The Council of State ordered the ICA to refund a cartel fine imposed on Hapag Lloyd Italy S.r.l. (“Hapag Lloyd”), after the underlying infringement decision was overturned based on appeals brought by other cartelists.[1]

In February 2012, the ICA fined 15 shipping agencies and two industry associations €4 million overall for infringing Article 101 TFEU.[2] Hapag Lloyd, which benefited from a 50% reduction of the fine on the basis of the leniency programme, did not challenge the decision. Following the appeals filed by the other alleged cartelists, in January 2013 the TAR Lazio quashed the ICA’s decision.[3] The judgment was confirmed by the Council of State in July 2014.[4]

In an effort to benefit from the outcome of the fellow cartelists’ appeals, Hapag Lloyd asked the TAR Lazio (i) to extend the effects of the judgment to those that did not challenge the ICA’s decision and, therefore, (ii) to find that the payment of its fine was undue, and (iii) to order the ICA to repay the fine. The TAR Lazio dismissed Hapag Lloyd’s request to extend the effects of the judgment on the ground that Hapag Lloyd did not challenge the ICA’s decision, despite having had the opportunity to do so, and reopened the proceedings for the analysis of Hapag Lloyd’s further requests.[5] The decision of the TAR Lazio was subsequently confirmed by the Council of State.[6]

Hapag Lloyd then asked the TAR Lazio to adjudicate on its remaining requests by (i) finding that the payment of its fine was undue, and (ii) ordering the ICA to repay it. The TAR Lazio rejected the request, on the ground that the payment was made on the basis of a decision in force and, thus, could not be deemed undue.[7]

Hapag Lloyd challenged the TAR Lazio’s judgment before the Council of State, which upheld its appeal.
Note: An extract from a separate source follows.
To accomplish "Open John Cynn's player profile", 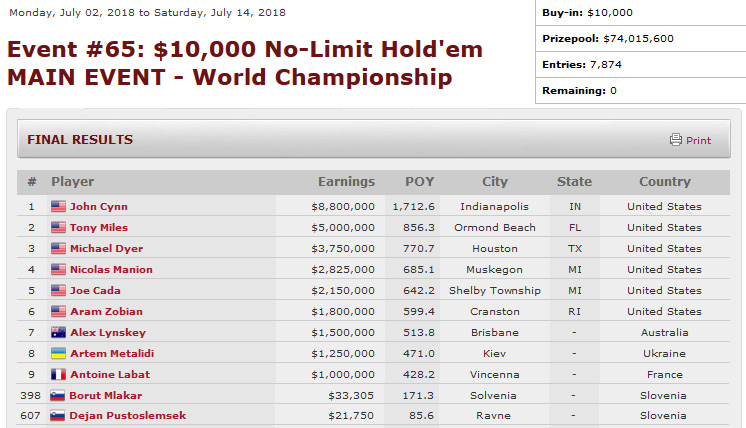I will (98, 207).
According to the Council of State, under EU Regulation No. 1/2003 a fine can only be imposed if there is an infringement of competition rules. In the case at issue, the ICA decision found an anticompetitive agreement involving several parties, but the administrative courts held that the alleged cartel did not exist. The courts quashed the ICA decision because there was no infringement of competition rules, and not because some of the parties did not participate in the cartel or because of other issues linked to the parties’ individual positions. Therefore, it was not possible to find that the anticompetitive agreement existed in respect of some participants but not others.

As a result, even if the effects of the judgment could not be extended to Hapag Lloyd because it did not challenge the ICA decision, the Council of State held that the payment of the fine can still be considered undue under EU law, and must therefore be returned, in the absence of anticompetitive conduct. In addition, the Council of State considered that the payment of a fine in the absence of an infringement would be incompatible with the proportionality principle. Finally, the Court noted that, pursuant to Article 2033 of the Italian Civil Code, undue payments must be returned. Accordingly, the Council of State ordered the ICA to return the fine.

[1]              Council of State, Judgment No. 8568/2019.

[2]              ICA Decision of February 22, 2012, No. 23338, Case I733, Servizi di agenzia marittima.

[3]              TAR Lazio, Judgment No. 362/2013.

[4]              Council of State, Judgment No. 3406/2014.

[5]              TAR Lazio, Judgment No. 6241/2015.

[6]              Council of State, Judgment No. 362/2016.

[7]              TAR Lazio, Judgment No. 4010/2017.